Task to carry out:
Write each entry out again verbatim, pictures excluded.

Data for this task:
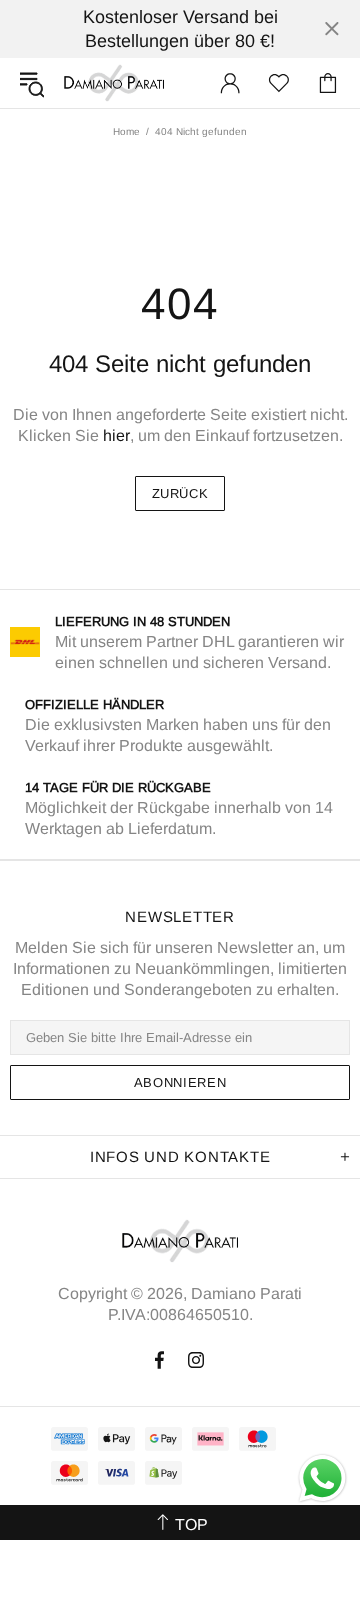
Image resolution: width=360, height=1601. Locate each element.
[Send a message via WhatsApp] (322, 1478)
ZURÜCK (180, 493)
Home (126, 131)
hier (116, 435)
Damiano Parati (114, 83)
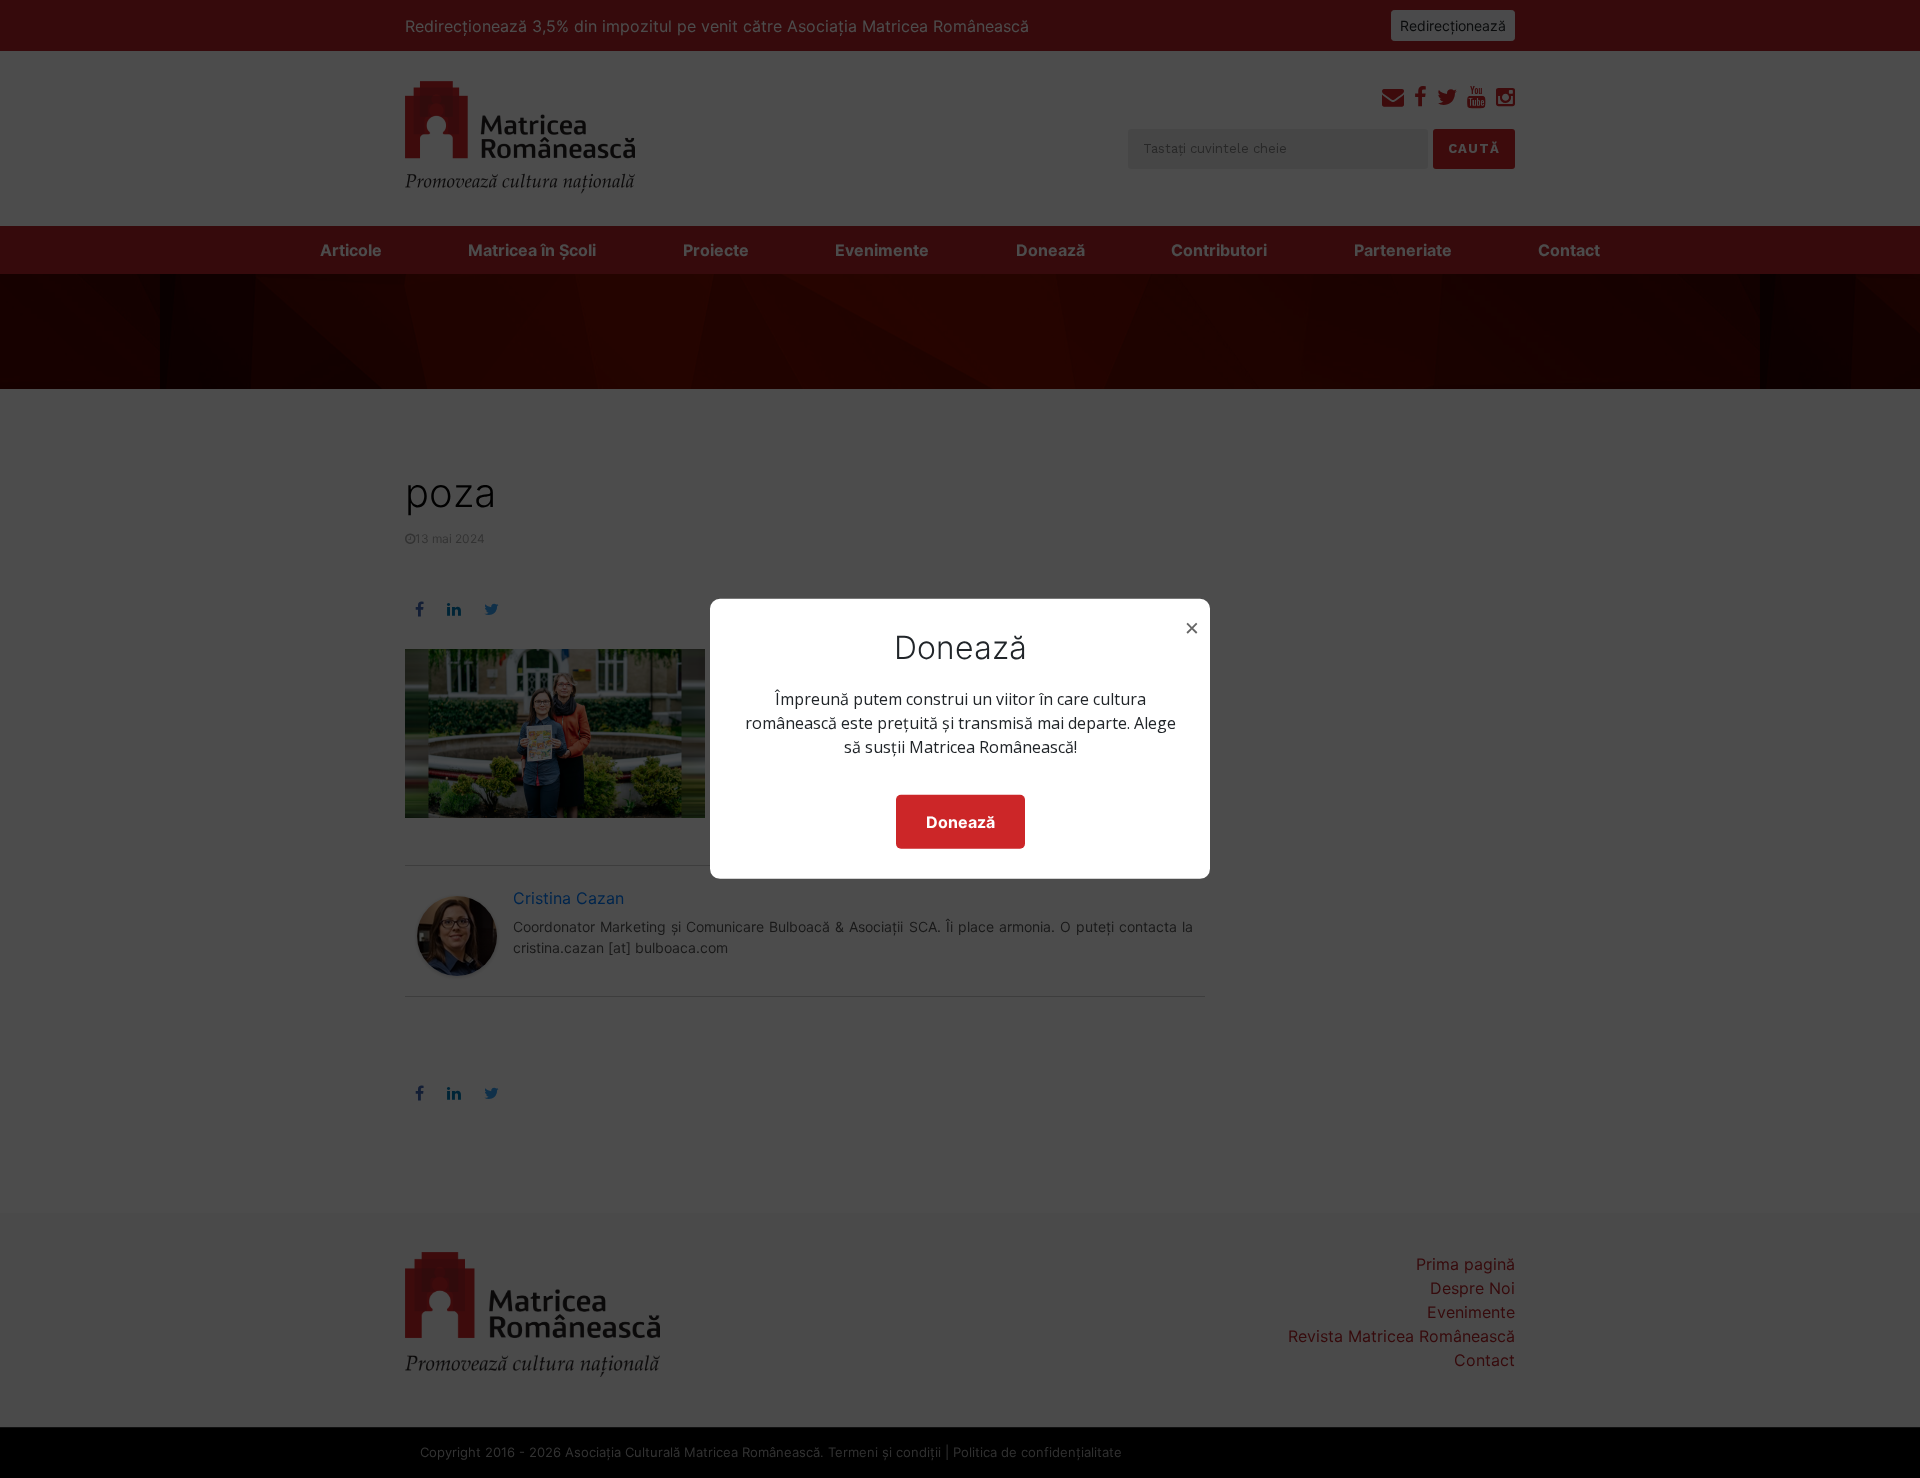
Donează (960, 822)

Exercise response:
Image resolution: width=360, height=1601. Locate each element.
[Send a message via WhatsApp] (322, 1478)
ZURÜCK (180, 493)
Home (126, 131)
hier (116, 435)
Damiano Parati (114, 83)
Donează (960, 822)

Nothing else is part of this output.